It's finally time for me to upgrade my system from 2005. I'm giving that tower away and starting fresh. I have been spending more time lately gaming, work/productivity, media, etc. and think I picked out a suitable setup. I wanted a fairly strong PC all around. I have most of the parts in my possession already and have ordered the rest. Everything came from Newegg and MicroCenter. Nothing has been opened yet so I'm open to comments/suggestions if I need to exchange anything. Thanks guys.
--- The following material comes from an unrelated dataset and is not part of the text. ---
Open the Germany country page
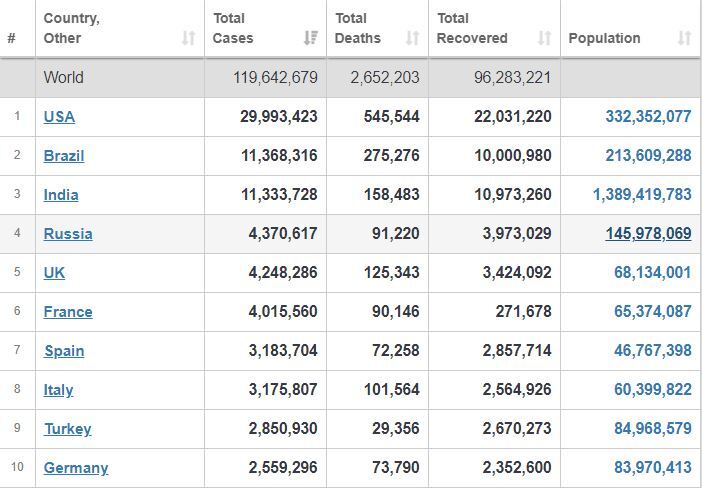Screen dimensions: 703x488 click(76, 468)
Motherboard: Asus P6X58D-E $229 CPU: Intel i7 950 $230 RAM: CORSAIR XMS3 6GB (3 x 2GB) DDR3 1600 (PC3 12800) $140 After MIR $20 GPU: EVGA GTX460 SC 768MB $189 After MIR $10 (Plan to pick up another card soon and run SLI) HDD: Western Digital Caviar Black 1.5TB $91 Optical: ASUS DRW-24B1ST/BLK/B/AS SATA 24X DVD Burner $24 Case: Antec 300 $55 PSU: CORSAIR CMPSU-750TX $99 After MIR $10 CPU Fan: CoolerMaster N520 $40 Total: $1,097
I would swap that mainboard...newegg will charge you for this, but it is still worth it. Asus boards are headaches when they work correctly...and then they die a day after the warranty expires....it is as if they put high precision timers into their devices, except that the boards often fail long before the warranty is up, so that you have to wait forever without a PC while they RMA your mainboard. If you had not already ordered the DVD drive, I would say to change that too...but the restocking and shipping fees would add up to most of the cost of the drive...and you can keep working with a bad DVD drive while a replacement/RMA is on the way. As for the GPU, you should know that it will probably only last about 2 years. It will be outdated and useless by then, but I just thought you should know.
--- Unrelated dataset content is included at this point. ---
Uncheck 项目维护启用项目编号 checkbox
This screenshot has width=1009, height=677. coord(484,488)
Mobo: 4/10 - Asus stuff is unreliable as Killerbug has mentioned. Swap it for a Gigabyte X58A-UD3R. CPU: 10/10 - Cheap and super fast, but overkill for a gaming machine - A Core i5 quad core on LGA1156 is just as good for gaming and a cheaper offer, as well as more energy efficient. RAM: 10/10 GPU: 6/10 - EVGA aren't the highest quality brand, but they're one of the few nvidia brands left. Avoid superclocked cards as they're particularly unreliable, and hardly any faster. HDD: 10/10 - Caviar Blacks are solid, fast and good value ODD: unknown - not much experience with Asus burners, but if they're like other Asus products they'll be dire. I recommend LGs, they seem pretty reliable. Case: 10/10 - The only low cost case I ever specify PSU: 10/10 if you go SLI, about as cheap a unit as you can get with 4 PCIe connectors on it, that will still do the job well. Cooler: 4/10 - CM coolers are cheap and weak. Either go for a proper high-end cooler like a Noctua, a watercooler like a corsair H70/CoolIT Eco, or don't bother. You only need a big heatsink to overclock, and that is where the coolermaster will fail. It's worth mentioning that again, as Killerbug said, geforce cards have a relatively short life expectancy, if you want this system to last several years, whether or not you think they're good value, you should switch to a Radeon card. The HD5830 is analagous to the 768MB GTX460 in every respect. If you buy one of those (you can crossfire them in much the same way as you would SLI 460s, and the PSU is still adequate for this), I'd recommend XFX.